I've also 'given up'. Since a young age he has been pretty good at deciding when he's tired. As a 5 yr old, if tired would ask to go to bed at 5pm and sleep through!

On school nights, we have a nominal time of 11pm (10pm for phones, xbox etc off). Sometimes he switches it all back on again - if I disconnect anything he knows how to switch it back on ... He's generally asleep by 11.30 and I have little trouble getting him up at 7 - in fact, now I just call morning to him as I pass his bedroom on the way to the shower and by the time I'm out (max 5 mins) he's downstairs eating breakfast..
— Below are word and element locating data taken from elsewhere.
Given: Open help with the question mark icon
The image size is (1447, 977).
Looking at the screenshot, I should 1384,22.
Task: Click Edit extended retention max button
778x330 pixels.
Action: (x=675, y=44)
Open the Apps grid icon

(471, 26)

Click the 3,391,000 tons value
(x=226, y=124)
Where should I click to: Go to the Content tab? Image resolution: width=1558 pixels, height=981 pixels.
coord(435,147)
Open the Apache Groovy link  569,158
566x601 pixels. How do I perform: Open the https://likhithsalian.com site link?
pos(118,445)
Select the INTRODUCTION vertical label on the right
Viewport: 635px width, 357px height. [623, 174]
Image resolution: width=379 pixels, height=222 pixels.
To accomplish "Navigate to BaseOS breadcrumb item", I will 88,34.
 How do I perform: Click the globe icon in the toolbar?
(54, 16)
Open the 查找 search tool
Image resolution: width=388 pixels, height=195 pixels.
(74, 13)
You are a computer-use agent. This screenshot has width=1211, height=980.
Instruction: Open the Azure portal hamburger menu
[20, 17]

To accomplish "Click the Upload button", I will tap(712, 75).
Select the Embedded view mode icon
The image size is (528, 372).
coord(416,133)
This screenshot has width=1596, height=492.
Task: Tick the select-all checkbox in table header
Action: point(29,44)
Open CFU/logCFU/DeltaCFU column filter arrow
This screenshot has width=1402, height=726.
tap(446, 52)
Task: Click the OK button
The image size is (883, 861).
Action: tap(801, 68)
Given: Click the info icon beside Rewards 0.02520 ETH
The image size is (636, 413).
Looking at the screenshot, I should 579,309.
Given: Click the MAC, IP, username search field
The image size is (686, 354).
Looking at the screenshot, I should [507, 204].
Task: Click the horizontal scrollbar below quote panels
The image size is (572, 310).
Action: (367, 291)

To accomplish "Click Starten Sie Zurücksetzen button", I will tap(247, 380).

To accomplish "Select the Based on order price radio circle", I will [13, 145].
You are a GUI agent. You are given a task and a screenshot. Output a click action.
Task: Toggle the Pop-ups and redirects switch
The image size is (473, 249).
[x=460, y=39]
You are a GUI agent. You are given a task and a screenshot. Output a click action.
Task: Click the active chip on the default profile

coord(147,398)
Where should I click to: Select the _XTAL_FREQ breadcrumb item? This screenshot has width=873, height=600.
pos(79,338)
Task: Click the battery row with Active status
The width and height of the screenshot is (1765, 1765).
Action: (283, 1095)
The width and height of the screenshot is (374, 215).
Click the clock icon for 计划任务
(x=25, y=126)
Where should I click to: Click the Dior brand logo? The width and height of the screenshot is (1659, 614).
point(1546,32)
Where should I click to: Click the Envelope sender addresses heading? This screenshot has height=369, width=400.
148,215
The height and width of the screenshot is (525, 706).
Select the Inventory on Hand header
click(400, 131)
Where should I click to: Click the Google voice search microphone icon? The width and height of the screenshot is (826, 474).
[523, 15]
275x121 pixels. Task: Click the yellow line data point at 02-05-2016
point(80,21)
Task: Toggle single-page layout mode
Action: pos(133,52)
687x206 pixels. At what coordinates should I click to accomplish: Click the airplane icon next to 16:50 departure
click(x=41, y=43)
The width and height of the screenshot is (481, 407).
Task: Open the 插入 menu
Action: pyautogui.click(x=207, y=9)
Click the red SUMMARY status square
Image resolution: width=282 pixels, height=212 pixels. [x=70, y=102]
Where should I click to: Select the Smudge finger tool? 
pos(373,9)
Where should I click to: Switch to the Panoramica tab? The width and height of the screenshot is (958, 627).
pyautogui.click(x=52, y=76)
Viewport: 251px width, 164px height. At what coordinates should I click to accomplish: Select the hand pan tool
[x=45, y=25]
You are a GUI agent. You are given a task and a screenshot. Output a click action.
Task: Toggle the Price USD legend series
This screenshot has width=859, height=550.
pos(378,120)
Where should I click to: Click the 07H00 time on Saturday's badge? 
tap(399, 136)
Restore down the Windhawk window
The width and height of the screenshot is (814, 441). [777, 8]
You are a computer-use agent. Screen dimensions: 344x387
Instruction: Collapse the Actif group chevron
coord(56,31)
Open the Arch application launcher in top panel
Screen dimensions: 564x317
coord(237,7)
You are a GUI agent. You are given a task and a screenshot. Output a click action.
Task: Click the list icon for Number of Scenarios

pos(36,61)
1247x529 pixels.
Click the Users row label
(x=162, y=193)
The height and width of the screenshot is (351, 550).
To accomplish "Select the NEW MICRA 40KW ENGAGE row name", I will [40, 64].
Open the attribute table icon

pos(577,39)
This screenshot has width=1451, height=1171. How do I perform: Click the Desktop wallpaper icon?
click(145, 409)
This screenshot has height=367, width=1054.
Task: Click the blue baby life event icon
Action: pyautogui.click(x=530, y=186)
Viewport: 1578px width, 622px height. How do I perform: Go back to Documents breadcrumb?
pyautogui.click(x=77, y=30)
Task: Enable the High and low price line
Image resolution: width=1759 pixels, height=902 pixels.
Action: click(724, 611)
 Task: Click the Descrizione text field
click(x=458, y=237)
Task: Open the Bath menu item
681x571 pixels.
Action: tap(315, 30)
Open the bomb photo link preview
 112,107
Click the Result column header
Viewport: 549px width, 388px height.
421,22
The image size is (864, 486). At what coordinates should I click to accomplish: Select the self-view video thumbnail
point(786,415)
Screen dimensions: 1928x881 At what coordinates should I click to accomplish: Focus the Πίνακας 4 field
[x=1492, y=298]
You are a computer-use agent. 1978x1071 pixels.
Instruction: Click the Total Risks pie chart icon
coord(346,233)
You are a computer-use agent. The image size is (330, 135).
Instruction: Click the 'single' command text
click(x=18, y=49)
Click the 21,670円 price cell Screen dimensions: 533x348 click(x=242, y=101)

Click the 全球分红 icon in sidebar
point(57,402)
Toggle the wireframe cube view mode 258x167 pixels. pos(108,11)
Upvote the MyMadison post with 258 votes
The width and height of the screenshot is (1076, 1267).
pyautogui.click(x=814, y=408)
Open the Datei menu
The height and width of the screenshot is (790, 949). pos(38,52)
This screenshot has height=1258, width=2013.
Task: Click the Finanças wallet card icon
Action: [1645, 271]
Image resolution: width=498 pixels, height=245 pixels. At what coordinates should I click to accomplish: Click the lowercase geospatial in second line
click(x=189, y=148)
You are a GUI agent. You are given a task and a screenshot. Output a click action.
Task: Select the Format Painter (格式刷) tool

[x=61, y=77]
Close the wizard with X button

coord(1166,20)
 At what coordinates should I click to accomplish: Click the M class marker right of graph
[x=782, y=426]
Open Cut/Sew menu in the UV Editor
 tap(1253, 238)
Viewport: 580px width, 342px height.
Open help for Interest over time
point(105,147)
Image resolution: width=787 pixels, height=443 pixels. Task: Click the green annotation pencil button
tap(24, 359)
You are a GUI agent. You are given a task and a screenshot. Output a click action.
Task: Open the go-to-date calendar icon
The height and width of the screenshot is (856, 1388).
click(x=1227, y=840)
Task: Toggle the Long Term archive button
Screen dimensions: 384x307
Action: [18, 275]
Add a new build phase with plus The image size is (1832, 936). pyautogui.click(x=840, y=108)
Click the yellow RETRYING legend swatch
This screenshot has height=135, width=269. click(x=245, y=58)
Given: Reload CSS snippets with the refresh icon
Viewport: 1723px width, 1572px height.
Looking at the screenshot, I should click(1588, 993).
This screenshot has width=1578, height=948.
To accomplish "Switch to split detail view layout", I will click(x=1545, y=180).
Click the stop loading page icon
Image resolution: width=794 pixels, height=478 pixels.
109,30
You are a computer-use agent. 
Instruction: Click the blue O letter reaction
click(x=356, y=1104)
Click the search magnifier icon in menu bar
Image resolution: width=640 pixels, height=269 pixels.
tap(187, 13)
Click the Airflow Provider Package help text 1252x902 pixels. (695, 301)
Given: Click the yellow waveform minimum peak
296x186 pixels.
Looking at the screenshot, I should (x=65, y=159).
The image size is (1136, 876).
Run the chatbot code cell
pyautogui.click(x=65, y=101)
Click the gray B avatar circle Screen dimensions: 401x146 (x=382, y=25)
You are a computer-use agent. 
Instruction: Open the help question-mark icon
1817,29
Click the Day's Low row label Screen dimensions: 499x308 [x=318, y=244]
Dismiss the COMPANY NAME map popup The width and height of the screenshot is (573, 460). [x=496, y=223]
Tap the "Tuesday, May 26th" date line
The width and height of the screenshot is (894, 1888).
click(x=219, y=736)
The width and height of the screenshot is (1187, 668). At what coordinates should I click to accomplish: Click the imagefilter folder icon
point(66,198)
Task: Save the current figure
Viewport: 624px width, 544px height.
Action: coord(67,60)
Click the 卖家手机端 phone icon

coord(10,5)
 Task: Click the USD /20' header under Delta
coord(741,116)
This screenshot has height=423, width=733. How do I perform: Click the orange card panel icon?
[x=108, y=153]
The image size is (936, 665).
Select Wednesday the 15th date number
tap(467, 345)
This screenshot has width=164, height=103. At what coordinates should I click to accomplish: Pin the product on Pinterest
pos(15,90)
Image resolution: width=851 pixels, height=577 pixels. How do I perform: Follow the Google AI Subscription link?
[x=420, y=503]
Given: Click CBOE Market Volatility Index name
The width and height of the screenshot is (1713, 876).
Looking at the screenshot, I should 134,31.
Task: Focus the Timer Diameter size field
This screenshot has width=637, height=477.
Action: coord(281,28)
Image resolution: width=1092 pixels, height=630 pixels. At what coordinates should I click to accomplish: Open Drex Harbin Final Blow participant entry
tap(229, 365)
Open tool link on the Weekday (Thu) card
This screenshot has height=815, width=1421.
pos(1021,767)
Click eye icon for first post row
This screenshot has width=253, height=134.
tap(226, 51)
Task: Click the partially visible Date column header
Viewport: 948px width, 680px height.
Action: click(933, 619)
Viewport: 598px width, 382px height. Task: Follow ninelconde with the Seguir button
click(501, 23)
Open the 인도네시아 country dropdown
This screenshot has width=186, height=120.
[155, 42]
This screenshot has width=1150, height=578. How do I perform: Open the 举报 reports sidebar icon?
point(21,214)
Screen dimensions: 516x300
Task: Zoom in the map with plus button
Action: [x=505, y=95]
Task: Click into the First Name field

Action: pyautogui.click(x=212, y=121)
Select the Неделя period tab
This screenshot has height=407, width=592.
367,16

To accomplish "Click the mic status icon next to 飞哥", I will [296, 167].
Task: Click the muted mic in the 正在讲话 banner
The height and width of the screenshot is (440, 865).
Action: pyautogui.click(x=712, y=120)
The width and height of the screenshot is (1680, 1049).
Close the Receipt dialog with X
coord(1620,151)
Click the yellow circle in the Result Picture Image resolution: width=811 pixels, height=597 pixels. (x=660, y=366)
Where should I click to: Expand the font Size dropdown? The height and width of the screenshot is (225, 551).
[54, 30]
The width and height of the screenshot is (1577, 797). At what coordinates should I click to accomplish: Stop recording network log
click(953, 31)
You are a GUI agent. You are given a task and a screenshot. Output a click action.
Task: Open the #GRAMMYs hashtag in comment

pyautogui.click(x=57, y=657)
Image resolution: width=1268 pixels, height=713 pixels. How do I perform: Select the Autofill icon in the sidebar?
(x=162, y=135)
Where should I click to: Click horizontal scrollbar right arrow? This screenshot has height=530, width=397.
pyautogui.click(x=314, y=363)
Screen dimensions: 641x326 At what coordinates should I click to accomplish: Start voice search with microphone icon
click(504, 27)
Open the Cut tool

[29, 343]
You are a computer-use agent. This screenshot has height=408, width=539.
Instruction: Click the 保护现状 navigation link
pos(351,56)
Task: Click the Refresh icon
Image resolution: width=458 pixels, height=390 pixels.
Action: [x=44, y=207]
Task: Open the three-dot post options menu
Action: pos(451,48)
mrseffington · 29/06/2012 23:54

I've also 'given up'. Since a young age he has been pretty good at deciding when he's tired. As a 5 yr old, if tired would ask to go to bed at 5pm and sleep through!

On school nights, we have a nominal time of 11pm (10pm for phones, xbox etc off). Sometimes he switches it all back on again - if I disconnect anything he knows how to switch it back on ... He's generally asleep by 11.30 and I have little trouble getting him up at 7 - in fact, now I just call morning to him as I pass his bedroom on the way to the shower and by the time I'm out (max 5 mins) he's downstairs eating breakfast..

RubyFakeNails · 30/06/2012 01:42

I wouldn't be getting cross about him still being up on a weekend thats for sure.

We have never done bed time either and they have learnt to self regulate. The whole not being able to sleep/sleeping in thing is typical teenage. If he's tired he will fall asleep.